PASSAGE TO READ start
Question

The difference in limiting molar conductivity between $KCl$ and $KN{O}_3$ is the same as the difference between :

• A. $NaCl$ and $NaN{O}_3$
• B. $KCl$ and $NaCl$
• C. $KN{O}_3$ and $NaN{O}_3$
• D. $NaCl$ and $KN{O}_3$

Answer 1

The correct option is A $NaCl$ and $NaN{O}_3$

Kohlrausch law:
At infinite dilution, when all the interionic effects disappear and dissociation of electrolyte is complete, each ion makes a definite contribution towards equivalent conductance of the electrolyte irrespective of the nature of the ion with which it is associated.

Kohlrausch law of independent migration of ions:
${\Lambda }_m^0={\lambda }_{+}^0+{\lambda }_{-}^0$

${\lambda }_{+}^0\to \text{Limiting molar conductivities of cation}$
${\lambda }_{-}^0\to \text{Limiting molar conductivities of anion}$

For $KCl$ and $KN{O}_3$
${\Lambda }_{KCl}^0={\lambda }_{K^{+}}^0+{\lambda }_{C{l}^{-}}^0$
${\Lambda }_{KN{O}_3}^0={\lambda }_{K^{+}}^0+{\lambda }_{N{O}_3^{-}}^0$

${\Lambda }_{KCl}^0-{\Lambda }_{KN{O}_3}^0={\lambda }_{C{l}^{-}}^0-{\lambda }_{N{O}_3^{-}}^0....\left(1\right)$
The obtained value is due to the difference in ${\lambda }_m\text{of}C{l}^{-}\text{and}N{O}_3^{-}$ ions.

For $NaCl$ and $NaN{O}_3$,
${\Lambda }_{NaCl}^0={\lambda }_{N{a}^{+}}^0+{\lambda }_{C{l}^{-}}^0$
${\Lambda }_{NaN{O}_3}^0={\lambda }_{N{a}^{+}}^0+{\lambda }_{N{O}_3^{-}}^0$

${\Lambda }_{NaCl}^0-{\Lambda }_{NaN{O}_3}^0={\lambda }_{C{l}^{-}}^0-{\lambda }_{N{O}_3^{-}}^0....\left(2\right)$
The obtained value is due to the difference in ${\lambda }_m\text{of}C{l}^{-}\text{and}N{O}_3^{-}$ ions.
This proves the Kohlrausch law of independent migration of ions.

Hence, correct option is (a)
PASSAGE TO READ end
## EXERCISE 1
What are the four answer options given in the conductivity question?
ENTRIES PROVIDED start
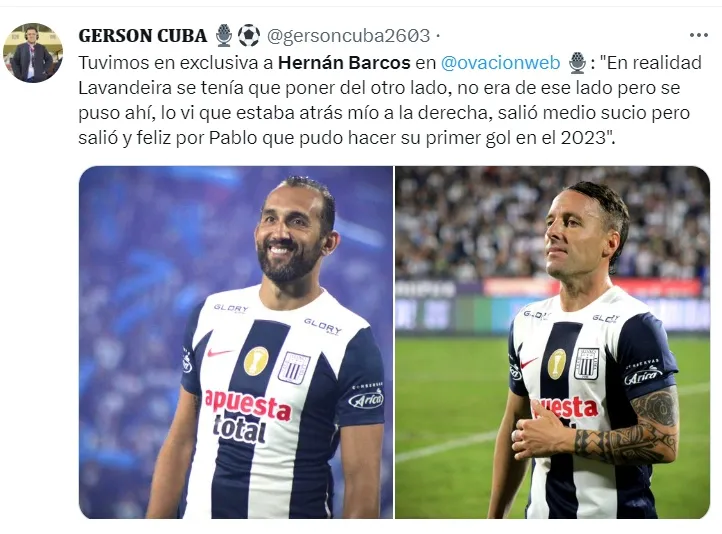
Task: Open Gerson Cuba's profile avatar
Action: [33, 52]
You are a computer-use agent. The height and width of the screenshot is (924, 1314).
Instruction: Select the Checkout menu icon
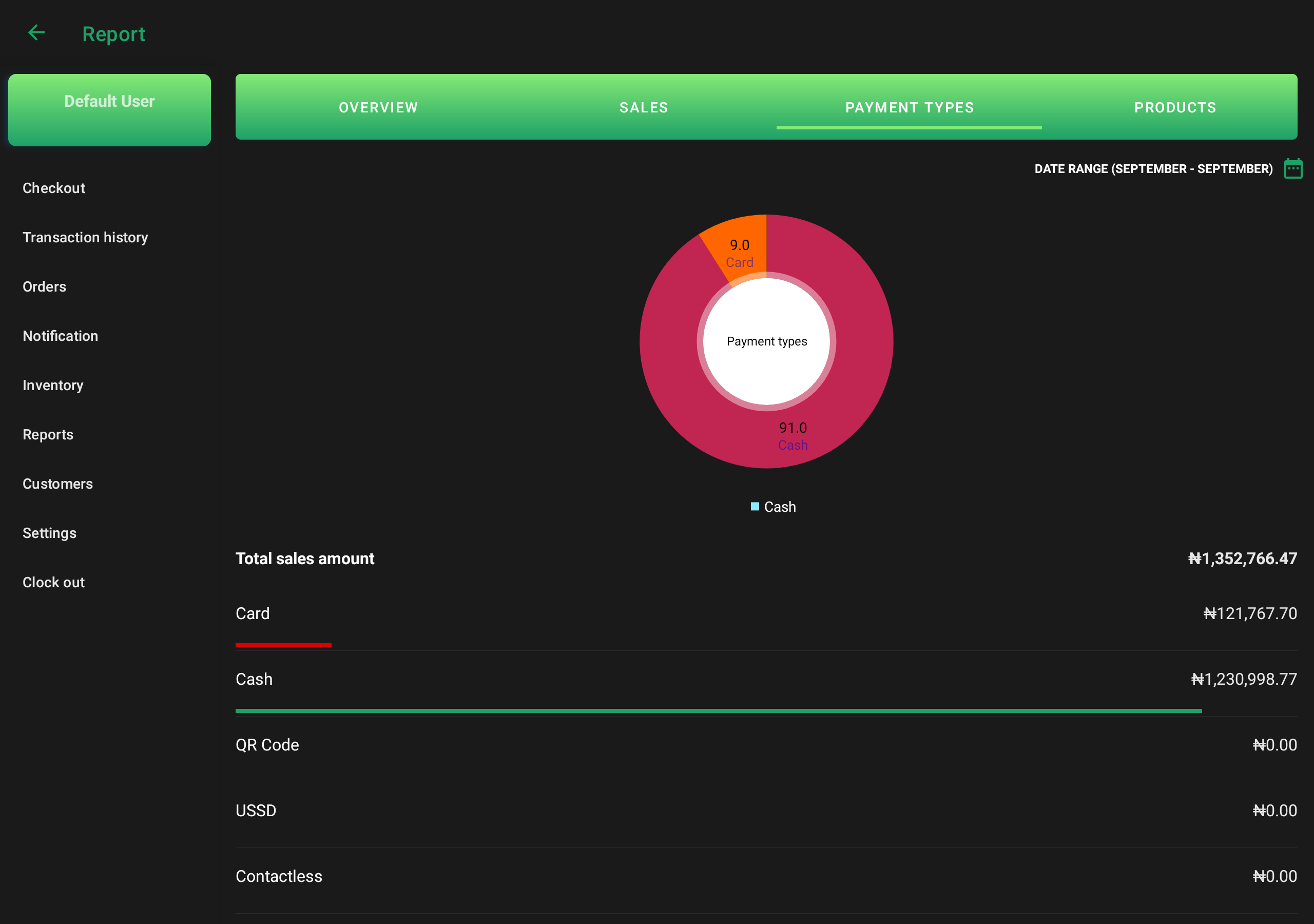pos(54,188)
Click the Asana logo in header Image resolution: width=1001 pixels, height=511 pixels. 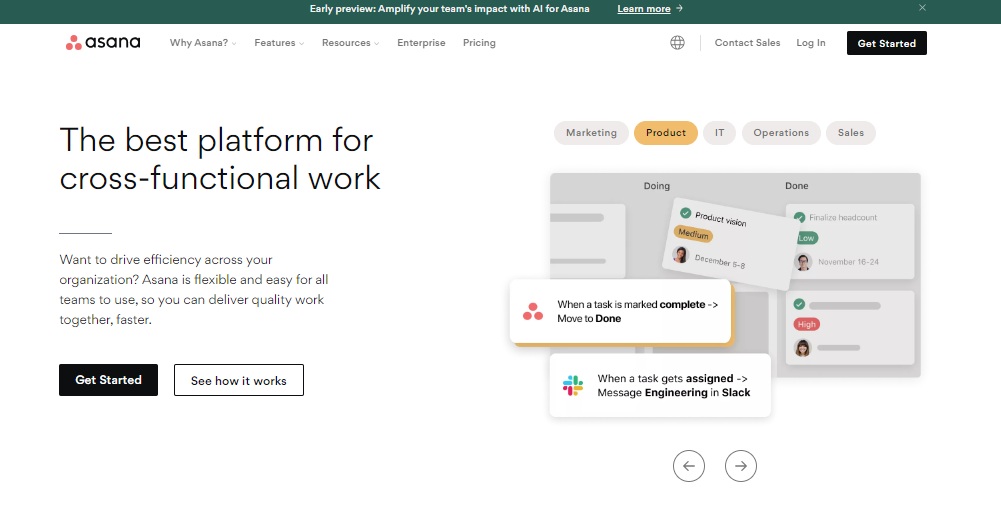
ENTRIES PROVIDED end
## EXERCISE 2
Can you write out the records from the line with "You are a computer-use" through the end of the records, substituting "button" for "menu icon" and leaving the pictures out?

## COMPLETE OUTPUT 1
A. NaCl and NaNO3
B. KCl and NaCl
C. KNO3 and NaNO3
D. NaCl and KNO3

## COMPLETE OUTPUT 2
You are a computer-use agent. The height and width of the screenshot is (924, 1314).
Instruction: Select the Checkout button
pos(54,188)
Click the Asana logo in header Image resolution: width=1001 pixels, height=511 pixels. 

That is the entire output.